辰海なら首を縦に振って、同意しそうなのだが。
「……………………(ふるふる)」
「そっか。勉強ができると考えも変わるのかなぁ。たくましいなぁ」
「……………………(じい)」
「いや、別に理津が肉体的にたくましいって言ったわけじゃないからね?」
そんなやり取りを繰り返して、僕と理津は学校に向かった。
2
「それでは体育祭の各々の出場種目を決めていきたいと思います」
教卓に立ったクラス委員長がてきぱきと話をまとめていく。
その後ろでは書記が指示に従って黒板に書き写している。
「今日も張り切ってるなぁ。うちのクラスの委員長は」
前の席に座る辰海が後ろを向きながらそう呟く。
「あれだけ頑張ってると応援はしたくなるよな」
二年二組のクラス委員長。
名前は周防由香里(すおうゆかり)。いたって真面目な模範的な生徒で先生からの信頼も厚い。勉学においてはさらに優秀で学年でもトップの成績を残す。

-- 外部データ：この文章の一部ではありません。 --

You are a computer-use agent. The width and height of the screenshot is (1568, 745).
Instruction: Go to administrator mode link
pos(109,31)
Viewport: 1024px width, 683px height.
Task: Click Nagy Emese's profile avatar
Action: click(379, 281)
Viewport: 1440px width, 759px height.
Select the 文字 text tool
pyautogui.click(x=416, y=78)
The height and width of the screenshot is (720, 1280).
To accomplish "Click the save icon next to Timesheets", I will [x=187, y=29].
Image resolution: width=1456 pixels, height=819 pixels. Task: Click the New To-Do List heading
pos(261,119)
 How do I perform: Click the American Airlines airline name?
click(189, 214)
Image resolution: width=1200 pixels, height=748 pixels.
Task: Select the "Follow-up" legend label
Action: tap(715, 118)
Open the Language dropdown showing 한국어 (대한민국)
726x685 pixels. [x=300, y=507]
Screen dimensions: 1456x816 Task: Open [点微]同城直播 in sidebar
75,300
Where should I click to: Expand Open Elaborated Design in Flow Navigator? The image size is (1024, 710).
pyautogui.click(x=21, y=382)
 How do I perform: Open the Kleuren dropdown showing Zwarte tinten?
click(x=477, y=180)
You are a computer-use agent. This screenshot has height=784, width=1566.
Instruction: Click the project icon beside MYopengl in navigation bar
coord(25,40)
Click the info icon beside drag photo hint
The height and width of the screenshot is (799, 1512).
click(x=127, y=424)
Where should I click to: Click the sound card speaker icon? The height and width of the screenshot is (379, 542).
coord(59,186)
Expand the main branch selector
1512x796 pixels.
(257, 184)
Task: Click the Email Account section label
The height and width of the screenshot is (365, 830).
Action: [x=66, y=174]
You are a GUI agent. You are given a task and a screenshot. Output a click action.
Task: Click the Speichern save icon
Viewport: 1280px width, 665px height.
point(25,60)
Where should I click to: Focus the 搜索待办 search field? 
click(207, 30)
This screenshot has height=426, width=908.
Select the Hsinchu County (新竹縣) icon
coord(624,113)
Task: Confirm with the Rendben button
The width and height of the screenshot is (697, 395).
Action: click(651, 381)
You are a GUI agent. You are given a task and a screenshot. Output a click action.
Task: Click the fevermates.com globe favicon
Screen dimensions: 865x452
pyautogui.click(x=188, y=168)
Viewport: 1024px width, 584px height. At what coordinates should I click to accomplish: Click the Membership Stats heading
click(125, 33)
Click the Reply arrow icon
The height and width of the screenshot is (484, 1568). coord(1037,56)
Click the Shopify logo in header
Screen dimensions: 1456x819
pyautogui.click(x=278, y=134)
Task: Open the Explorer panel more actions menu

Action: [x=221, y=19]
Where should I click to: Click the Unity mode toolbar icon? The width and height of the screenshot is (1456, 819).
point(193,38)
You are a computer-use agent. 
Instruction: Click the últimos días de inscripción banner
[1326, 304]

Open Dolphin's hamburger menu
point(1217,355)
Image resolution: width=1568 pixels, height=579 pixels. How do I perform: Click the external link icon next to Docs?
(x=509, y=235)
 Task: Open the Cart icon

その反面、かなりの堅物で少しおっちょこちょいなのが、望の抱く彼女への大まかなイメージである。
「そこ!私語はつつしむ!」
「ご、ごめん」「すまん………」
と思ったら、いきなりお叱りを受けてしまった。
「それで、二年生で担当する競技は大きく分けて三つです」
丁度書記が黒板に写し終わり、みんなの視線がそこに集中する。
「玉入れ、棒倒し、あと学校全体で行う男子の騎馬戦と女子の綱引きがあります。そして最後の学年対抗リレーです。ちょうど三年生のリレーは紅白リレーという形で行われますので、二年生はその前、プログラムで言うと最後から二番目です」
玉入れは二年の男子、棒倒しは二年の女子が担当する。
よって望がする競技は、玉入れ、台風の目、騎馬戦、学年対抗リレーの四種目だ。
部活のない帰宅部や文化部にとってこの四種目はかなり堪える。
「それで、学年対抗リレーに関してですが、この走順は一学期に行った五十メートルのタイムで選出しますので、決まり次第掲示します。何か意見があれば私か、担任の先生に。以上です」
委員長が教卓を下りる瞬間、キッ、っと彼女の目がこちらを睨み付けていた。
「うわぁ、目の敵にされてるな、望」
「お前もだろ?いつも注意されてるから」
「俺が話しかけてるからな」
「ああ、お前のせいだ」
「あなた達どっちもです!」
また委員長に叱られてしまった。
3
「――――部活でまた変なゲームが流行っててさ。なぜかみんなやってるんだよね」
部活終わりの帰り道。
いつも通り理津と並んで歩く。
「…………………望」
「ん?」
「体育祭、楽しみ?」
僕の裾を掴んで彼女は聞いてくる。
「うーん、いや?あんまりかな」
望は一度首を傾げるも答えた。
体育差にも理津は参加できない。運動のできない理津にとっては体育祭はただの鑑賞会になってしまう。
「…………………そう」
「理津?」
彼女にしては静かな返事だと思った。何か言いたいことがあるのか、理津はじっと望の方を見て、瞳をずらさない。
「望はそれで、いいの?」
「いいって、何が?」
僕にしてみればその質問を彼女にこそ投げ返したかった。
なぜ、そんなことを聞くのか、体育祭に出たいのは理津自身じゃないのか。
本当はどう思っているのか。
「…………………なんでもない」
「そか」
けれど、そんなこと聞けるわけがなくて、望は再び前を向いて歩き始めた。
聞けるわけがない。彼女をこんなにした僕自身が。